Work to do ▸
[1] Return the passage of the belt sander thread starting at "That is fantastic" and ending at "did looks good.", copied word for word.
[2] Take the belt sander thread further from the point where it stops.

Page ▸
┄┄┄┄┄┄┄┄┄┄┄┄┄┄┄┄┄┄┄┄
# Best Homemade Tools >  Twin 30" Belt Sander/Grinder

## Carlos B

In keeping with my previous post "Dual Fuel Furnace", this is my latest casting project. I took a cheap underpowered 6" grinder and converted it to a twin 30" belt sander/grinder. It has lots of power in this format and is very usefull around the shop, shaping,sanding and grinding small wood and metal parts. The V rest does a good job of cleaning and touching up drill bits and other small tools. Here are some pictures of the construction including all the pre-assembly parts.

For complete build documentation visit my site at the following link:
Hobby Workshop Projects

Cheers Carlos B

----------

Alan Purdy (Mar 23, 2019),

aphilipmarcou (Mar 17, 2017),

blkadder (Mar 13, 2017),

bvd1940 (Mar 13, 2017),

Captainleeward (Feb 12, 2018),

Corm (Feb 5, 2018),

jjr2001 (Feb 8, 2018),

Jon (Mar 11, 2017),

JTC (Jun 23, 2019),

mattthemuppet (Mar 24, 2017),

mwmkravchenko (Jun 12, 2018),

olderdan (Mar 13, 2017),

Paul Jones (Mar 12, 2017),

Priemsy (Oct 9, 2018),

rlm98253 (Mar 13, 2017),

rossbotics (Mar 12, 2017),

Scotsman Hosie (May 8, 2019),

tonyfoale (Mar 17, 2017),

volodar (Oct 10, 2018)

----------


## DIYer

Thanks Carlos B! We've added your Twin Belt Sander to our Metalworking category,
as well as to your builder page: Carlos B's Homemade Tools. Your receipt:















Twin Belt Sander
 by Carlos B

tags:
belt sander, motor

----------

Carlos B (Mar 13, 2017)

----------


## rossbotics

Hi Carlos
You done a great job, very well executed, keep up the good work

----------

Carlos B (Mar 13, 2017),

olderdan (Mar 13, 2017)

----------


## Carlos B

Thank you for the positive feedback rossbotics.

----------


## bvd1940

one heck of a nice job, now I gota build one lol

----------

Carlos B (Mar 13, 2017)

----------


## mr95gst

That is fantastic and inspiring! Did you have to mill the back of your castings flat or lots of sanding? Your finished pieces look clean and uniform. I always struggle with making a uniform appearance with my finished castings. I usually end up machining every surface because I haven't found a good way to blend a cast finish into a machined surface without it looking odd. Whatever you did looks good.

----------

Carlos B (Mar 13, 2017)
┄┄┄┄┄┄┄┄┄┄┄┄┄┄┄┄┄┄┄┄
Interface element records ▸
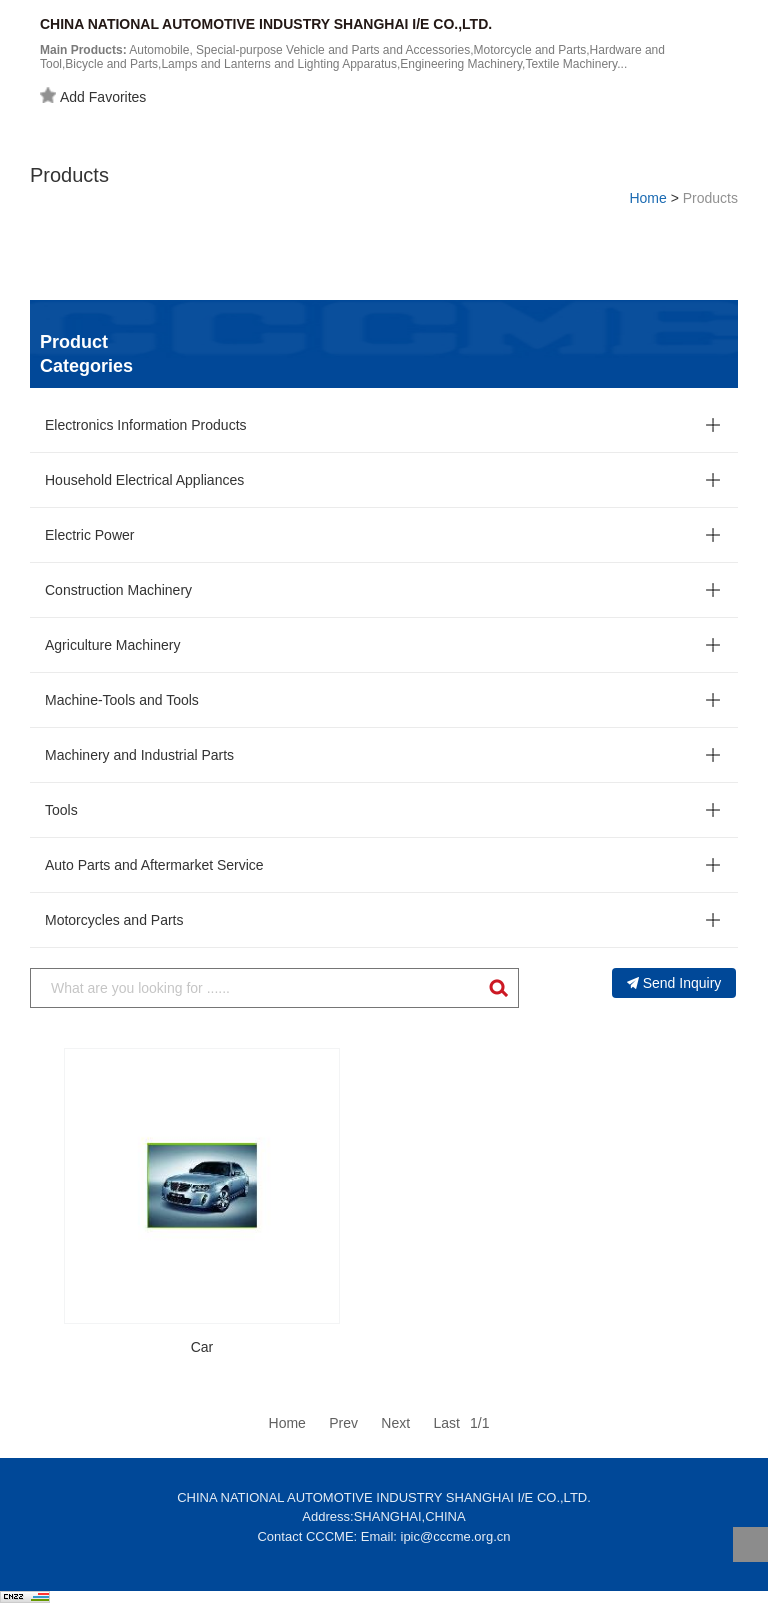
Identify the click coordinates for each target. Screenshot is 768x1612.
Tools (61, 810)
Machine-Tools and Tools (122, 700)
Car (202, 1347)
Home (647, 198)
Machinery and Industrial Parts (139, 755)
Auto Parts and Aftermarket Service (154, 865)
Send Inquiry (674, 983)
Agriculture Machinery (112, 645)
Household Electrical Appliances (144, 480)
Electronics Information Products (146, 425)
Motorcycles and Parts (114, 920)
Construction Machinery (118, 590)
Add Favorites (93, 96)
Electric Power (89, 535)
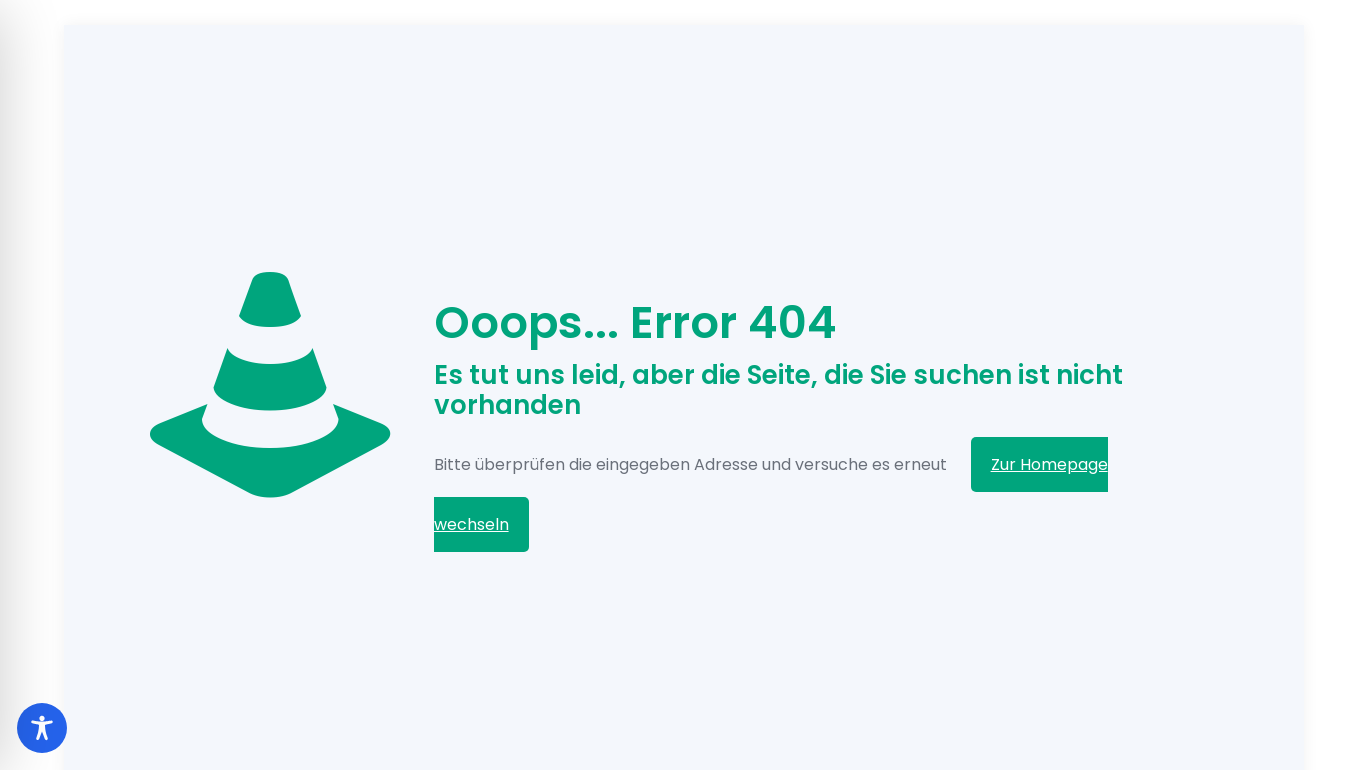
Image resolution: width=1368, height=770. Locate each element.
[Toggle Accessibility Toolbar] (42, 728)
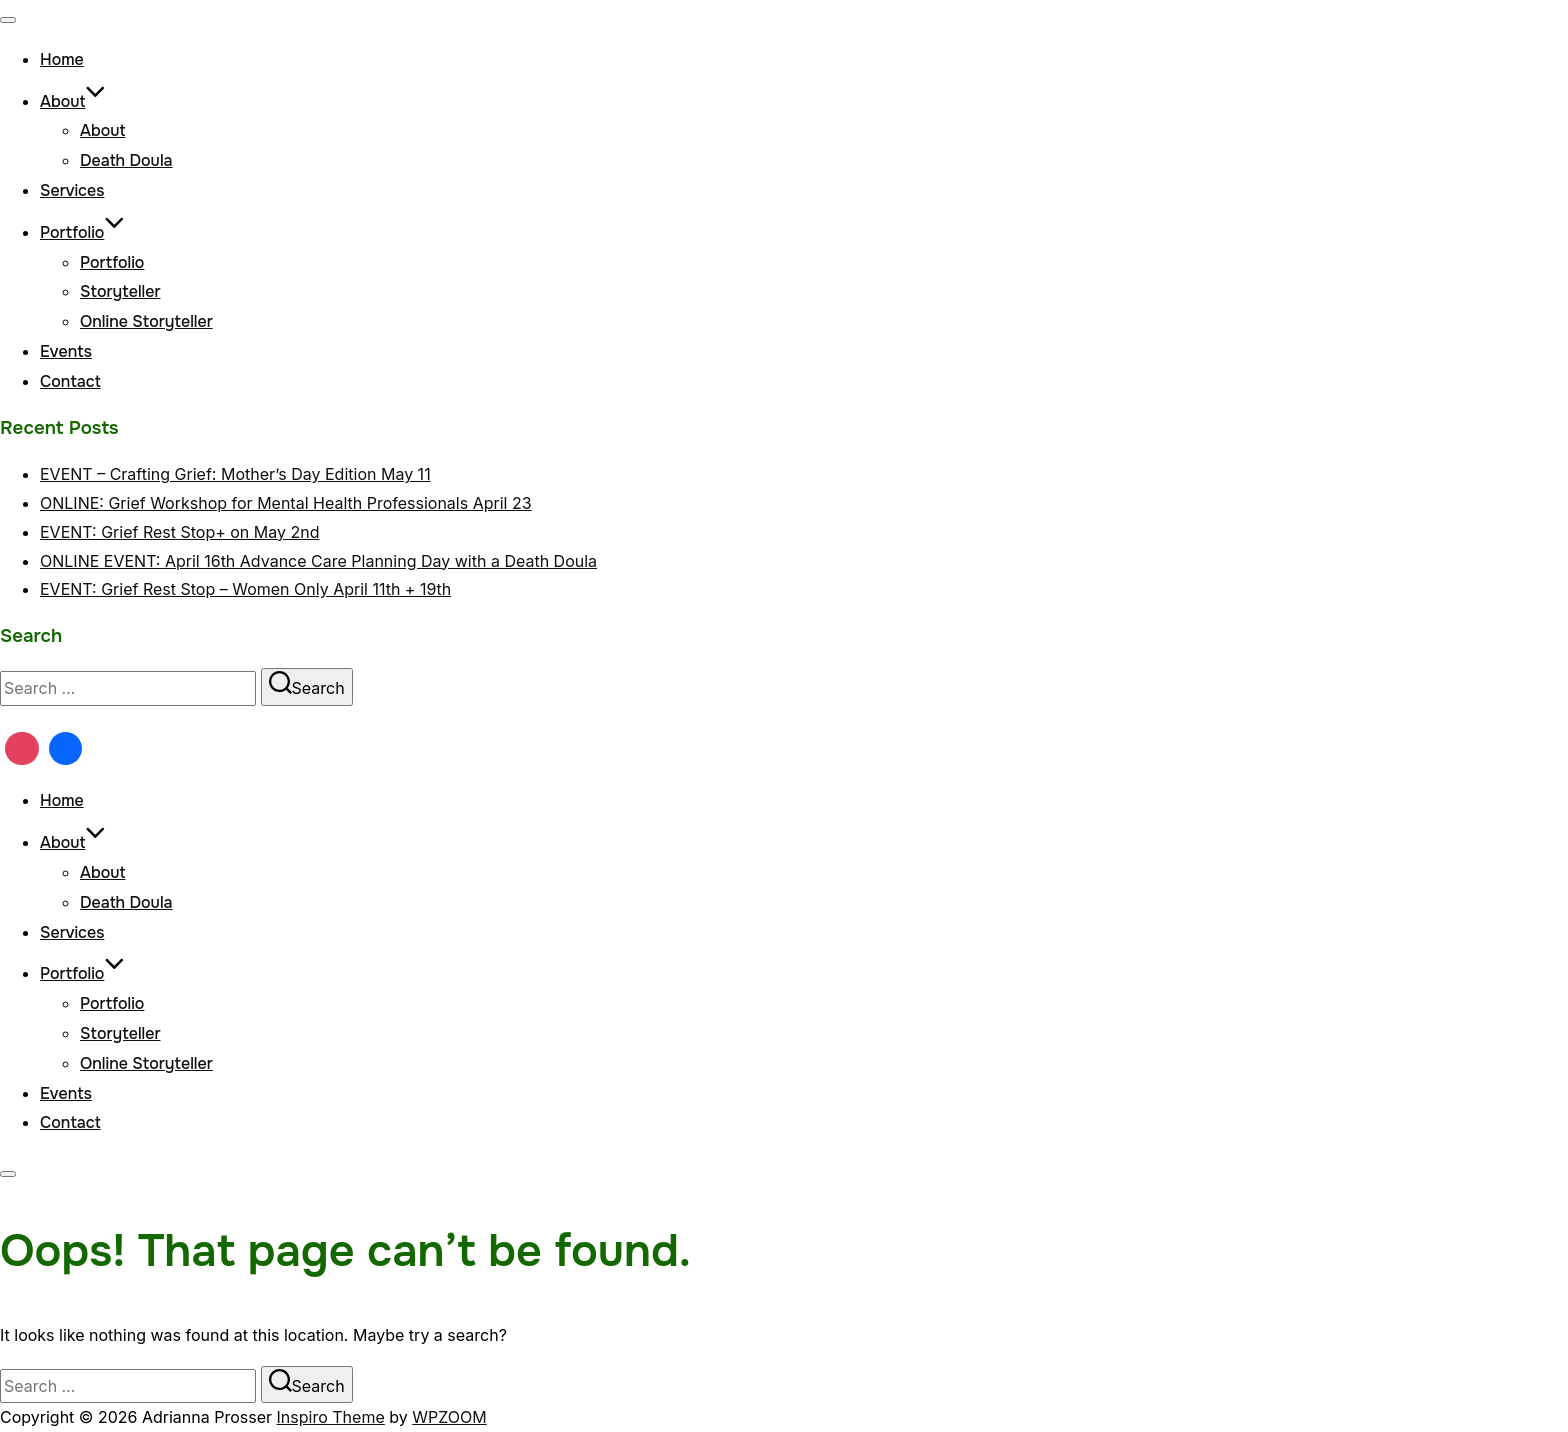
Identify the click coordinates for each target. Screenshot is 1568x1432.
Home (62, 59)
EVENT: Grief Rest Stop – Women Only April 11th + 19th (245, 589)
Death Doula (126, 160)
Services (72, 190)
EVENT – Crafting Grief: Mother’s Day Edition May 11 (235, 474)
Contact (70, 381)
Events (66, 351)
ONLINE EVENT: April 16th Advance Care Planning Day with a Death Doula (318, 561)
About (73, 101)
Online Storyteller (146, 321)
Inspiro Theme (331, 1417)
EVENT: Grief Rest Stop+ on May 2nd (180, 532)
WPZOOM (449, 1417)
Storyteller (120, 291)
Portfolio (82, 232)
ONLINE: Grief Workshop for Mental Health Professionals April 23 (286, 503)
┄┄┄┄┄┄┄┄┄┄┄┄┄┄┄┄┄┄┄┄
Task-by-task answers ▸
[1]
That is fantastic and inspiring! Did you have to mill the back of your castings flat or lots of sanding? Your finished pieces look clean and uniform. I always struggle with making a uniform appearance with my finished castings. I usually end up machining every surface because I haven't found a good way to blend a cast finish into a machined surface without it looking odd. Whatever you did looks good.

[2]
----------


## Carlos B

The castings had a reasonably good finish coming out of the mold, just a couple of shrink spots. The castings got a good wire brushing and some filing to blend in a few rough spots. Aluminum is easy to work so I sanded the flat side on a 12" disk sander for a nice flat finish. The mounting collar did get bored out for a close fit to the grinder housing.

Carlos

----------


## John Durose

That's really neat, I trust you have different grit belts, a very nice piece of equipment to have in your workshop. I might make one to use for sharpening my wood turning gouges.
Cheers John

----------

Carlos B (Mar 13, 2017)

----------


## Carlos B

Thanks John, Yes I went with the 30" because the belts are easily available in any hardware store and relatively inexpensive. The duel belt design was attractive because you can go from coarse to fine instantly. Yes I have touched up my turning chisels and numerous other tools on it. Its quick and easy to set up.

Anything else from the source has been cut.